Accepting Hoarding as a Medical Disorder Opens Doors
In August 2018, hoarding gained recognition as a medical disorder at the World Health Organisation (WHO). This is good news for around 1.2 million sufferers spread right across the UK, not forgetting their families and friends. In fairness, the NHS had already classified hoarding as a medical disorder back in 2013.
Definition of a Hoarding Disorder
The NHS classifies a hoarding disorder as being when a person collects various items excessively and attempts to store them haphazardly. The result is disorganised piles of clutter, which most of us would discard as rubbish before it becomes a threat to safety. The collected items are typically of little value. Hoarding piles of old newspapers in a chaotic floor-to-ceiling fashion is a good example.
The NHS explains that hoarding develops into a potentially serious problem when:
# Piles of clutter start to affect day-to-day living. A common example is rendering that important small room we call the bathroom inaccessible due to collected items blocking the ‘wee wet room’

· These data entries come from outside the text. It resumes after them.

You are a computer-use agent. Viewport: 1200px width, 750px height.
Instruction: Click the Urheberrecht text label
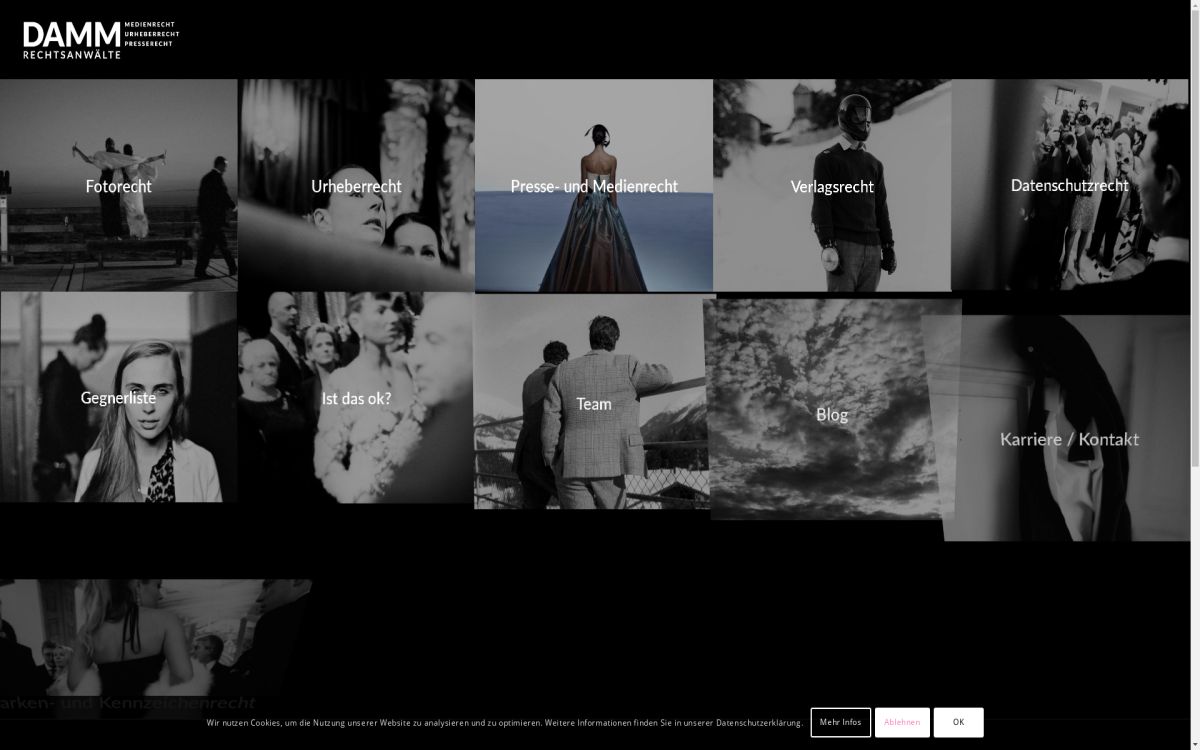click(x=356, y=186)
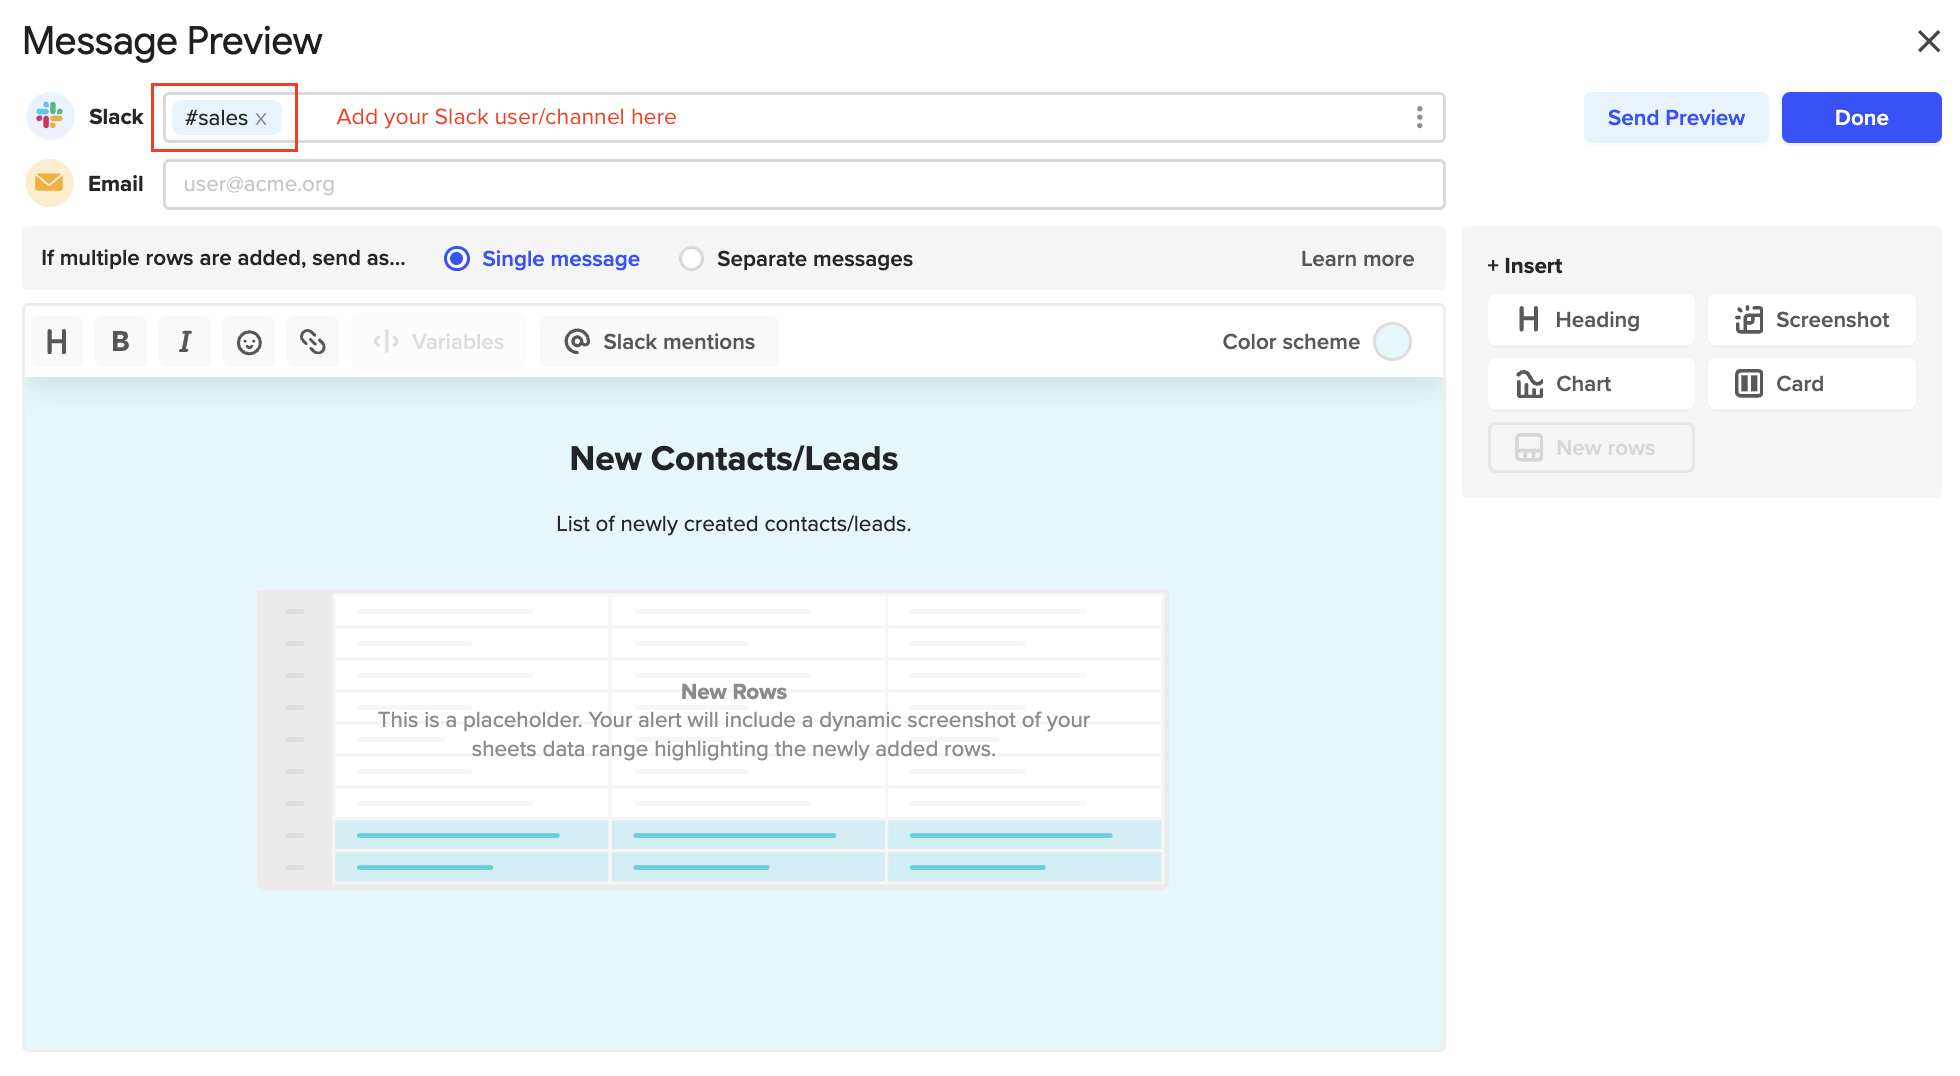This screenshot has width=1960, height=1076.
Task: Click the Done button
Action: coord(1861,118)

# This amassed collection results in stress for other occupants of the household and makes everyday living difficult or impossible. The necessary remedial action results in heightened tension in the home as relationships deteriorate
Identifying Hoarding Disorders and Seeking Medical Treatment
The reasons that drive people to hoard remain unclear, which makes medically treating hoarding disorders quite difficult. A hoarder does not always see their ‘problem’ as a disorder, or remains stubbornly oblivious to the condition insofar as it affects others in their circle.
Often, hoarders know they have an unnatural compulsion to collect and store useless bric-a-brac, but remain reluctant to get help out of guilt, shame or humiliation. Persuading a hoarder to accept their situation and seek medical help is crucial.

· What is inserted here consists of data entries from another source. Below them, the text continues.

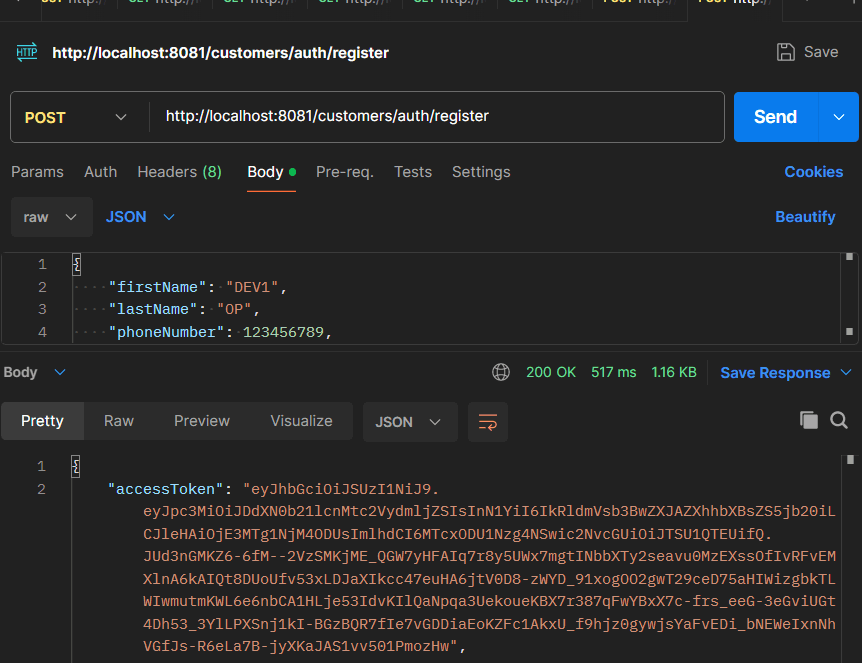Switch to Visualize response tab
The width and height of the screenshot is (862, 663).
[301, 421]
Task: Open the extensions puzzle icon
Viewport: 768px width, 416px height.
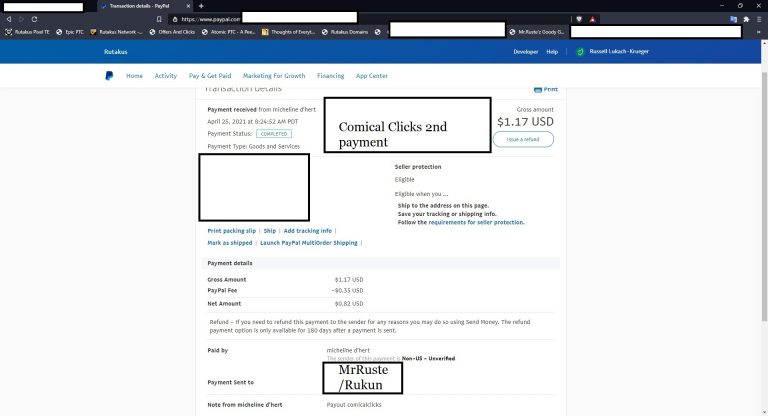Action: coord(746,19)
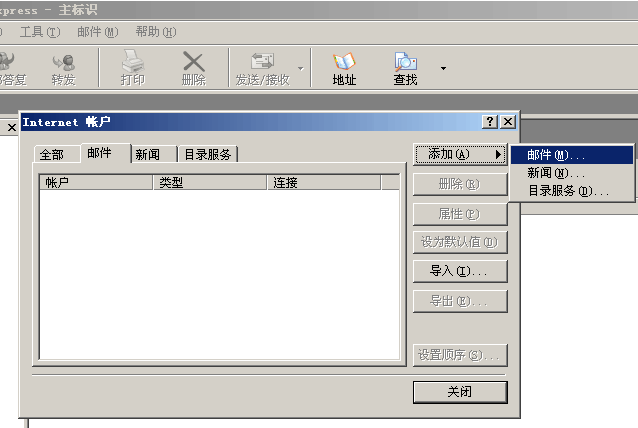638x428 pixels.
Task: Open the Tools (工具) menu
Action: (x=40, y=32)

Getting a sufferer to discard their accumulation of useless artefacts can lead them to stress through perceptions of isolation. These symptoms can bring on mental health issues as well as posing health and safety concerns in the household.
If not properly and professionally handled, hoarding is a condition that will not likely disappear on its own, as would a bout of influenza. This makes professional counselling, followed by medical treatment imperative.

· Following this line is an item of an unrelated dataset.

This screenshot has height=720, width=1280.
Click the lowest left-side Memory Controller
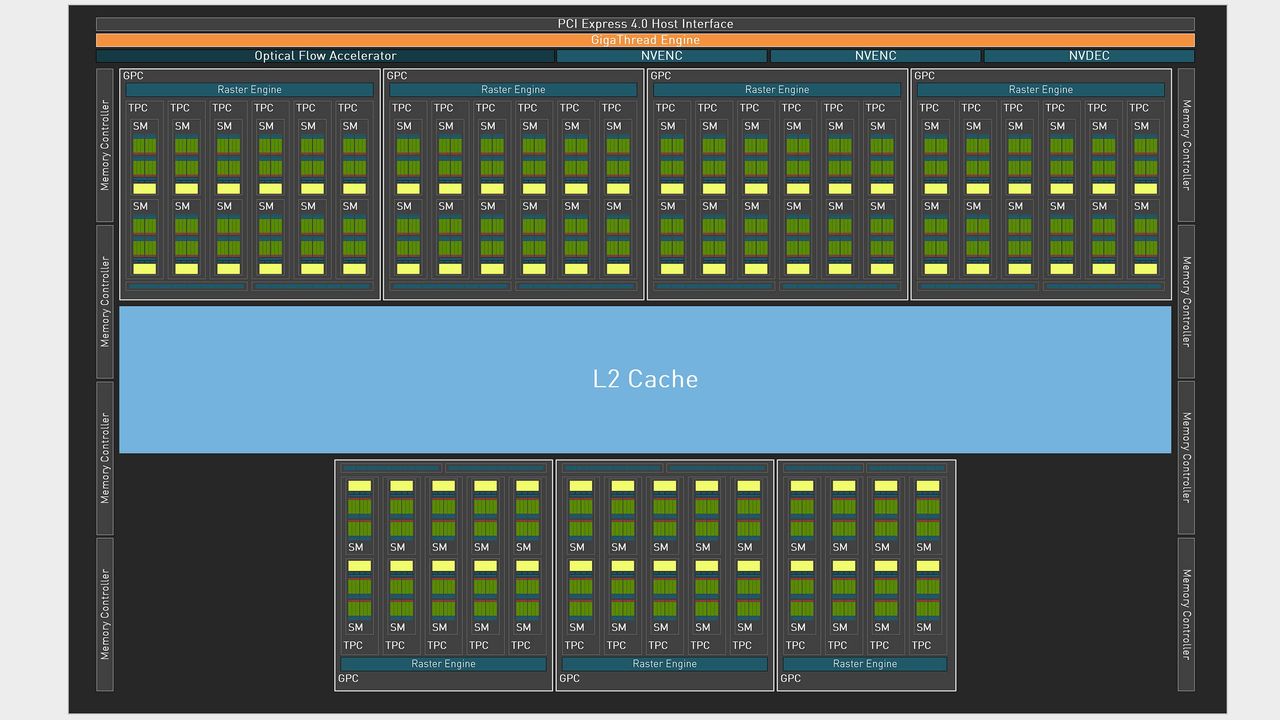105,614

Why Collecting is Acceptable but Hoarding Not?
Most of us develop interest in various pastimes that may evolve into genuine hobbies that become passionate pursuits. How items collected get arranged and organised sets hoarding apart from collecting.
Invariably a collection is orderly, interesting and of some value, though this is not always the case. A collector proudly knows where their collectables are stored and can access specific items easily. A hoard is the total opposite, in the sense that hoarded items are stored haphazardly and are difficult to find later because they are inaccessible.
Tell Tale Signs of Hoarding Disorders
A person who is falling under the influence of hoarding may display these tendencies:
# Once good relationships with friends and family start deteriorating
# They become possessive and attached to items they have collected and resent others touching or using them
# Have difficulty managing routine daily tasks and even lose interest in them. Decision-making becomes difficult
# Be unable to arrange, organise and classify items they insist on collecting and hoarding
# Accumulate worthless items. For example, large collections of old newspapers, advertising handouts and plastic shopping bags
Medical Treatment for Hoarding Disorders
Cognitive behavioural therapy (CBT) is the most common form of medical treatment. The trained therapist will assist the patient to understand what makes it difficult to throw things away, causing a build-up of clutter.
Therapy can overcome the disorder though it may take several sessions. It is important that the patient buys-in to practical tasks set for them, and accepts responsibility for clearing stockpiled clutter back home.